▶ Task requirements
Keeping each line exactly as it is, output all of the records.

▶ Dataset content
- Opening Delimiter -

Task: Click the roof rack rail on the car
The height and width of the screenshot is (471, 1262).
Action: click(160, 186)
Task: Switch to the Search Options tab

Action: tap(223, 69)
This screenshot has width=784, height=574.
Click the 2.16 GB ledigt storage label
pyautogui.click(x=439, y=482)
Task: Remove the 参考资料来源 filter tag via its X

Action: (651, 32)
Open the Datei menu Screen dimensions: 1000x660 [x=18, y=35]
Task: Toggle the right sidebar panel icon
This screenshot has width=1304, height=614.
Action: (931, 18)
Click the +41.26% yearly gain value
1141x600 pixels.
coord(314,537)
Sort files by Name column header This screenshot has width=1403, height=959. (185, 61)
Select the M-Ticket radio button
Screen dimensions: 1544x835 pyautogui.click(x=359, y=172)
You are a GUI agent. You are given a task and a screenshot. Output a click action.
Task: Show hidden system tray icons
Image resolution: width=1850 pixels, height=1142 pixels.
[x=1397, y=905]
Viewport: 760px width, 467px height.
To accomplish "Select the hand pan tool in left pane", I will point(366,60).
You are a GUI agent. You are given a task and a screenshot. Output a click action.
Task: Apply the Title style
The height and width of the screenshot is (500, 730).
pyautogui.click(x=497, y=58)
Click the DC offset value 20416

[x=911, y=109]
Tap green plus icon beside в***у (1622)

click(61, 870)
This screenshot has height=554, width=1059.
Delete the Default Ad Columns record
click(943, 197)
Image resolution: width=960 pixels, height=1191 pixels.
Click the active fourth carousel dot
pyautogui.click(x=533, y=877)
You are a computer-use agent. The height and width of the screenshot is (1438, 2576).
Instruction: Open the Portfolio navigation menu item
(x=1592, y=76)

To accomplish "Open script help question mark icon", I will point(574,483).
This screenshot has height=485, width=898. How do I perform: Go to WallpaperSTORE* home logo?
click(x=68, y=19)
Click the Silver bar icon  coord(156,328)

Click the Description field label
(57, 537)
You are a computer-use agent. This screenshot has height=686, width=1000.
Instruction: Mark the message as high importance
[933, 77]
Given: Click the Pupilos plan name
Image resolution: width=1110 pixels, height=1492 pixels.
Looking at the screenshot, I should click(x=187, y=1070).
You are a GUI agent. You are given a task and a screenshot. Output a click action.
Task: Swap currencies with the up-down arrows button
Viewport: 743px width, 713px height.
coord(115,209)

- Closing Delimiter -

▶ Task response
Task: Click the roof rack rail on the car
The height and width of the screenshot is (471, 1262).
Action: click(160, 186)
Task: Switch to the Search Options tab

Action: tap(223, 69)
This screenshot has width=784, height=574.
Click the 2.16 GB ledigt storage label
pyautogui.click(x=439, y=482)
Task: Remove the 参考资料来源 filter tag via its X

Action: (651, 32)
Open the Datei menu Screen dimensions: 1000x660 [x=18, y=35]
Task: Toggle the right sidebar panel icon
This screenshot has width=1304, height=614.
Action: (931, 18)
Click the +41.26% yearly gain value
1141x600 pixels.
coord(314,537)
Sort files by Name column header This screenshot has width=1403, height=959. (185, 61)
Select the M-Ticket radio button
Screen dimensions: 1544x835 pyautogui.click(x=359, y=172)
You are a GUI agent. You are given a task and a screenshot. Output a click action.
Task: Show hidden system tray icons
Image resolution: width=1850 pixels, height=1142 pixels.
[x=1397, y=905]
Viewport: 760px width, 467px height.
To accomplish "Select the hand pan tool in left pane", I will point(366,60).
You are a GUI agent. You are given a task and a screenshot. Output a click action.
Task: Apply the Title style
The height and width of the screenshot is (500, 730).
pyautogui.click(x=497, y=58)
Click the DC offset value 20416

[x=911, y=109]
Tap green plus icon beside в***у (1622)

click(61, 870)
This screenshot has height=554, width=1059.
Delete the Default Ad Columns record
click(943, 197)
Image resolution: width=960 pixels, height=1191 pixels.
Click the active fourth carousel dot
pyautogui.click(x=533, y=877)
You are a computer-use agent. The height and width of the screenshot is (1438, 2576).
Instruction: Open the Portfolio navigation menu item
(x=1592, y=76)

To accomplish "Open script help question mark icon", I will point(574,483).
This screenshot has height=485, width=898. How do I perform: Go to WallpaperSTORE* home logo?
click(x=68, y=19)
Click the Silver bar icon  coord(156,328)

Click the Description field label
(57, 537)
You are a computer-use agent. This screenshot has height=686, width=1000.
Instruction: Mark the message as high importance
[933, 77]
Given: Click the Pupilos plan name
Image resolution: width=1110 pixels, height=1492 pixels.
Looking at the screenshot, I should click(x=187, y=1070).
You are a GUI agent. You are given a task and a screenshot. Output a click action.
Task: Swap currencies with the up-down arrows button
Viewport: 743px width, 713px height.
coord(115,209)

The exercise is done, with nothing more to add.